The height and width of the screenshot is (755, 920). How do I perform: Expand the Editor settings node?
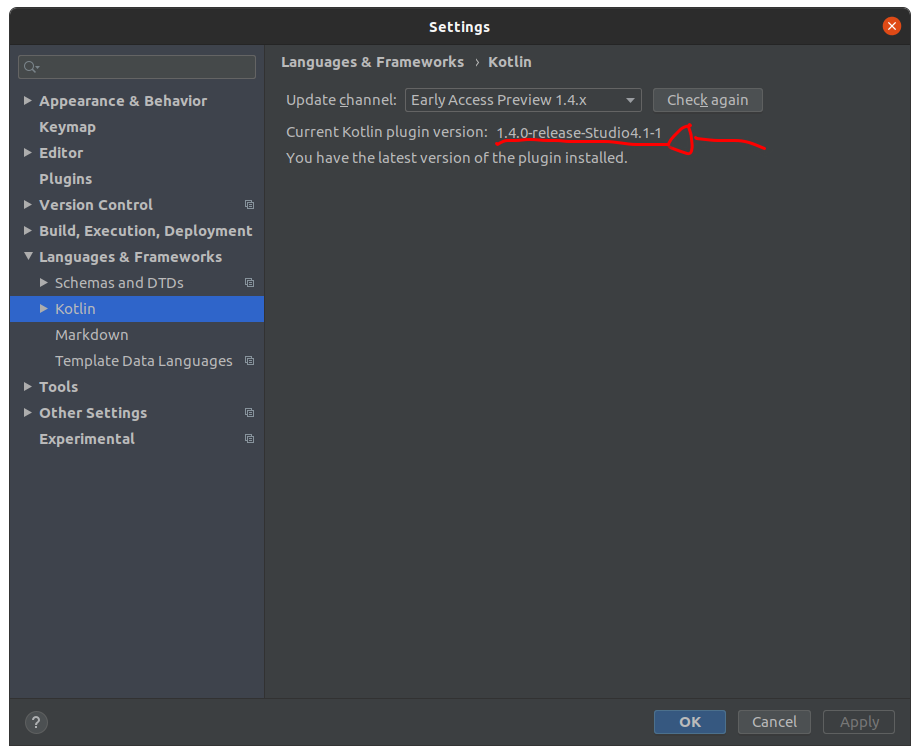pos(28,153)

——————————

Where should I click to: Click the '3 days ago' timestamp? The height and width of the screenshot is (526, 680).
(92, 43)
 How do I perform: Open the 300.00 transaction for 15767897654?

——————————

What the task requires: Beginning with the line that has "Where should I" and ending with the line that has "How do I perform: Open", set down the lines above exactly and include no others.

Written response:
Where should I click to: Click the '3 days ago' timestamp? The height and width of the screenshot is (526, 680).
(92, 43)
 How do I perform: Open the 300.00 transaction for 15767897654?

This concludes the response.